Judge of the United States Court of Appeals for the Seventh Circuit
- In office August 26, 1957 – October 26, 1959
- Appointed by: Dwight D. Eisenhower
- Preceded by: Hardress Nathaniel Swaim
- Succeeded by: Roger Kiley

Judge of the United States District Court for the Northern District of Indiana
- In office August 6, 1954 – September 9, 1957
- Appointed by: Dwight D. Eisenhower
- Preceded by: Seat established by 68 Stat. 8
- Succeeded by: Robert A. Grant

Personal details
- Born: William Lynn Parkinson September 18, 1902 Attica, Indiana
- Died: October 26, 1959 (aged 57)
- Education: read law

= William Lynn Parkinson =

American judge (1902–1959)

William Lynn Parkinson (September 18, 1902 – October 26, 1959) was a United States circuit judge of the United States Court of Appeals for the Seventh Circuit and previously was a United States district judge of the United States District Court for the Northern District of Indiana.

==Education and career==

Born in Attica, Indiana, Parkinson read law to enter the bar in 1923. He was in private practice in Lafayette, Indiana, from 1923 to 1937. He was a Judge of the Indiana Circuit Court for the Twenty-Third Judicial Circuit from 1937 to 1954.

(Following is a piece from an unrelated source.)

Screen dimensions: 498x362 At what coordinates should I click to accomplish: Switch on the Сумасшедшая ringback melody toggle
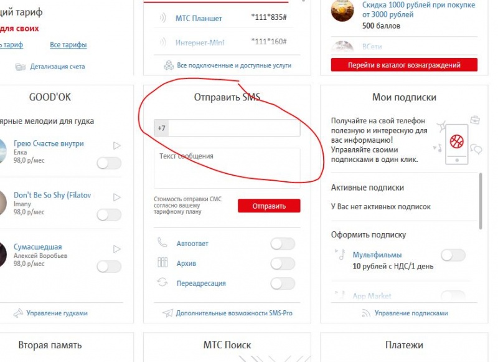[109, 266]
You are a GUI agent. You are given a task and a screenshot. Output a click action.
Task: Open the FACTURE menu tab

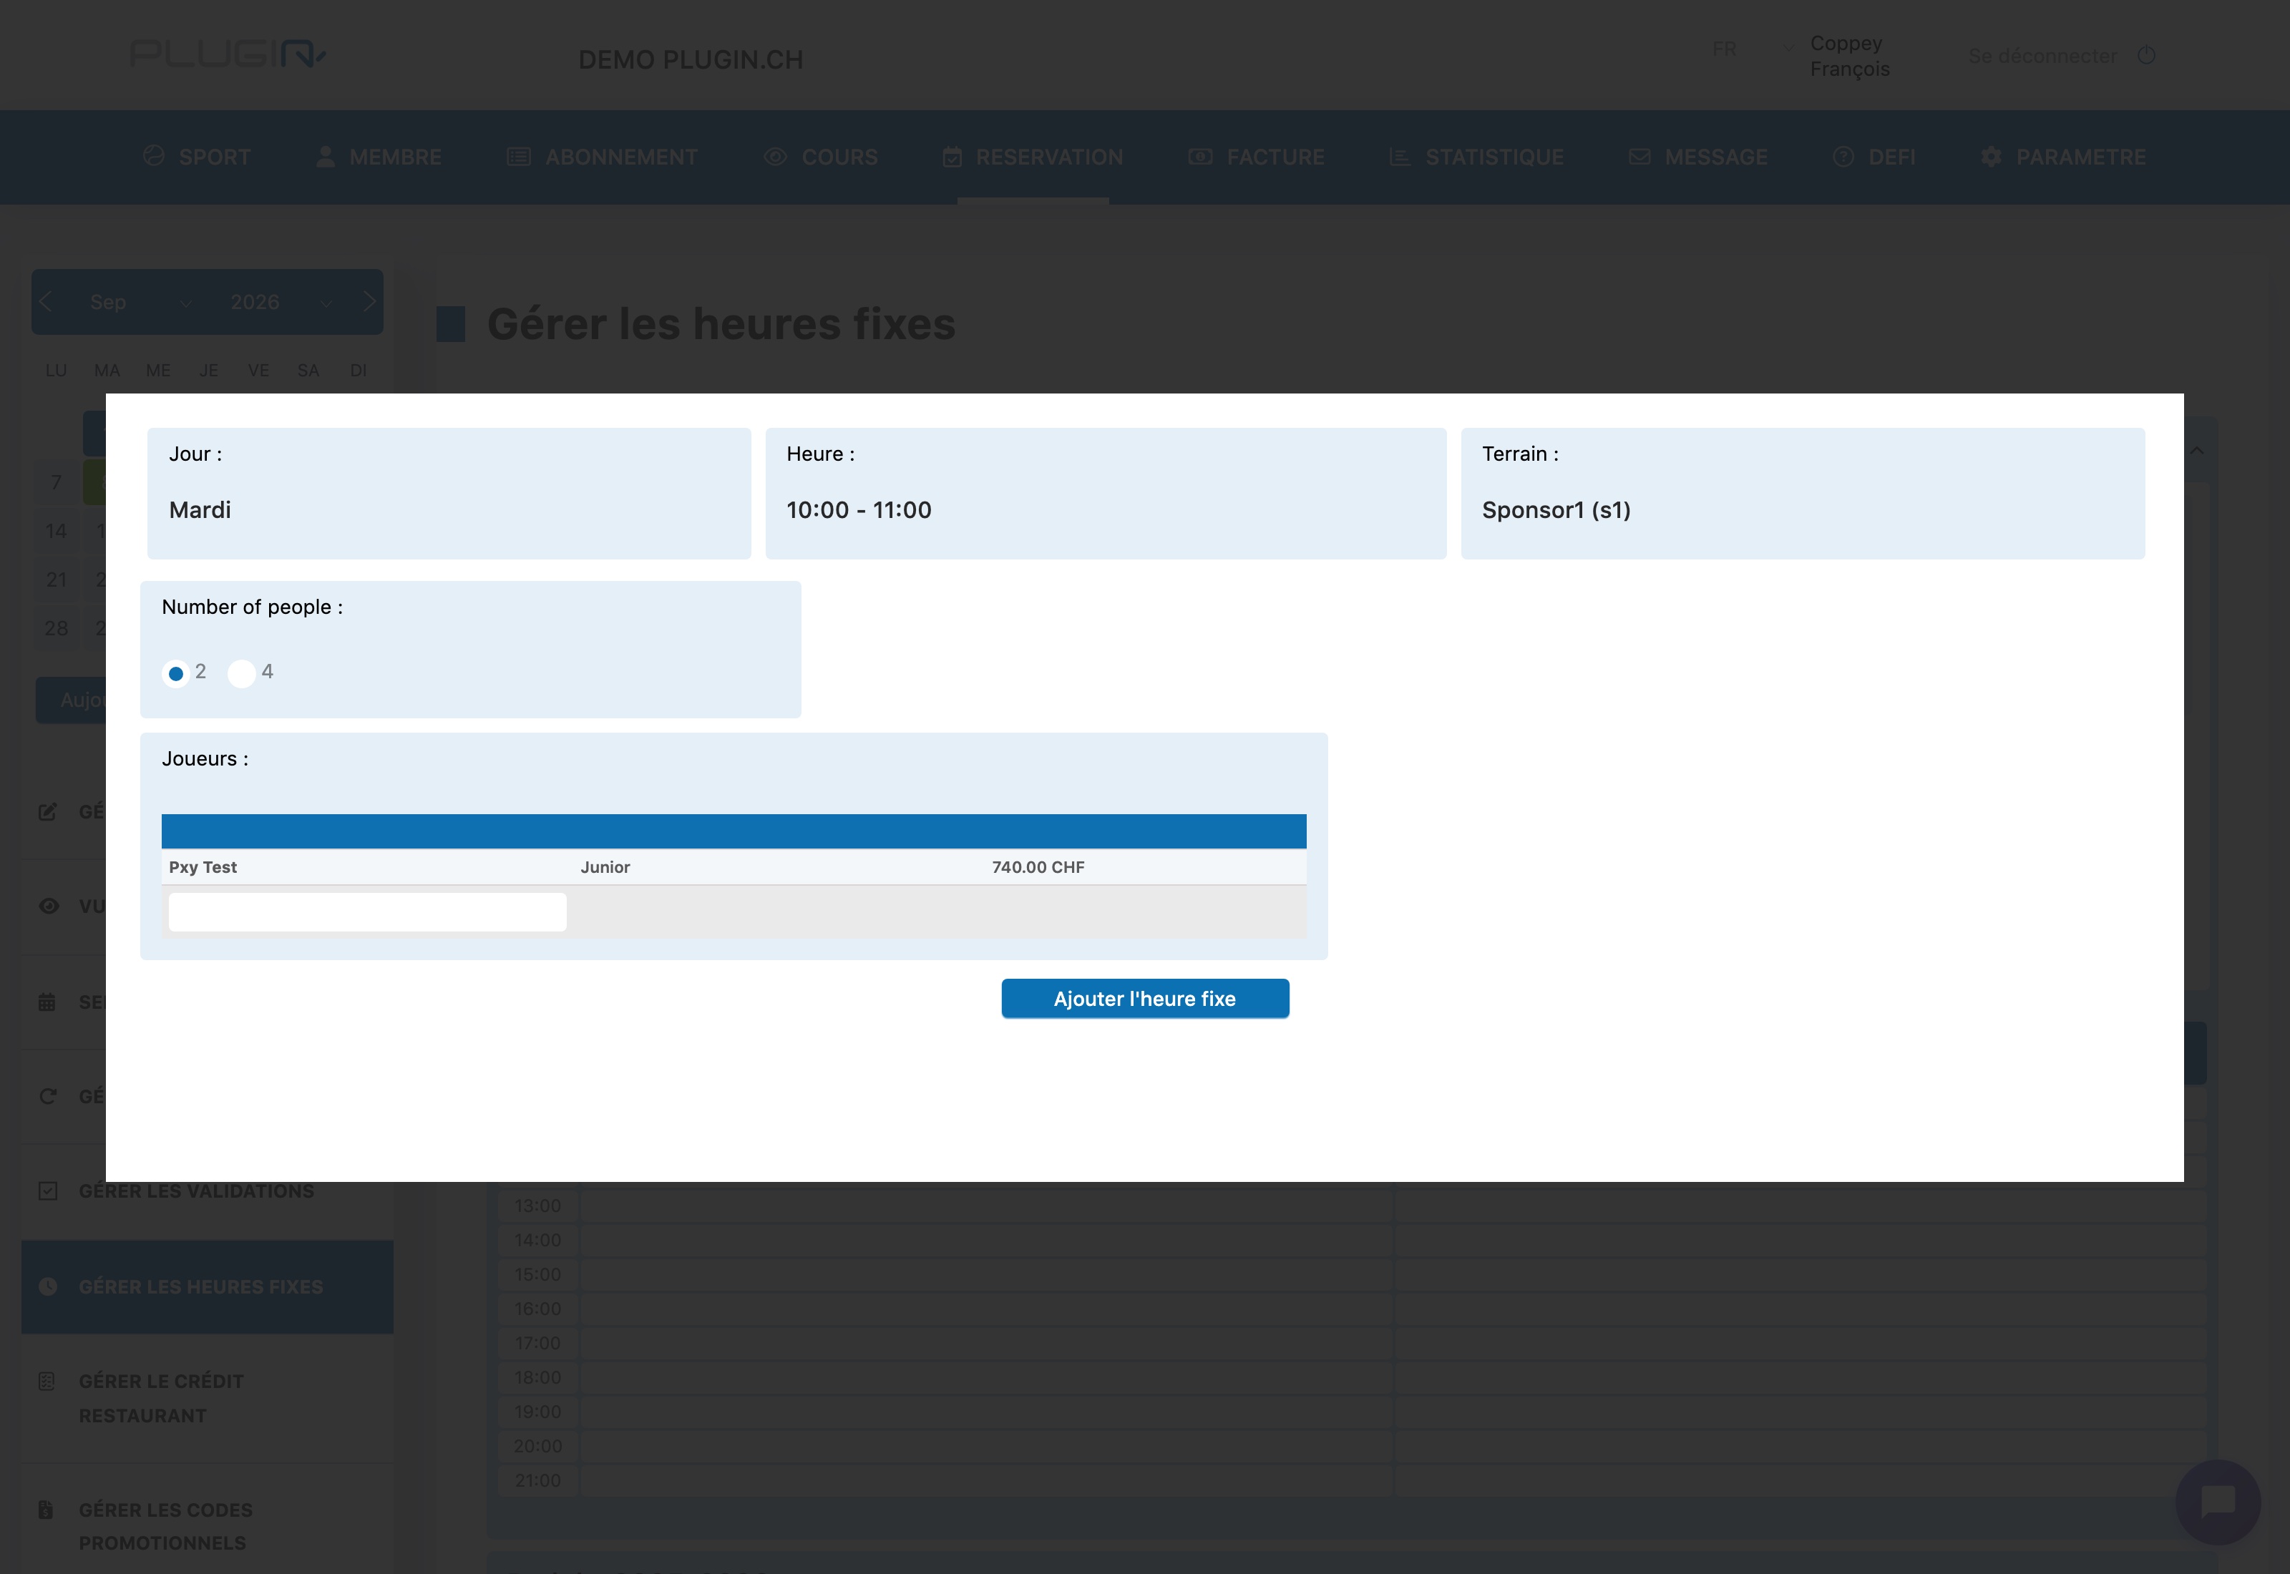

==Federal judicial service==

Parkinson was nominated by President Dwight D. Eisenhower on August 2, 1954, to the United States District Court for the Northern District of Indiana, to a new seat authorized by 68 Stat. 8. He was confirmed by the United States Senate on August 6, 1954, and received his commission on August 6, 1954. His service terminated on September 9, 1957, due to his elevation to the Seventh Circuit.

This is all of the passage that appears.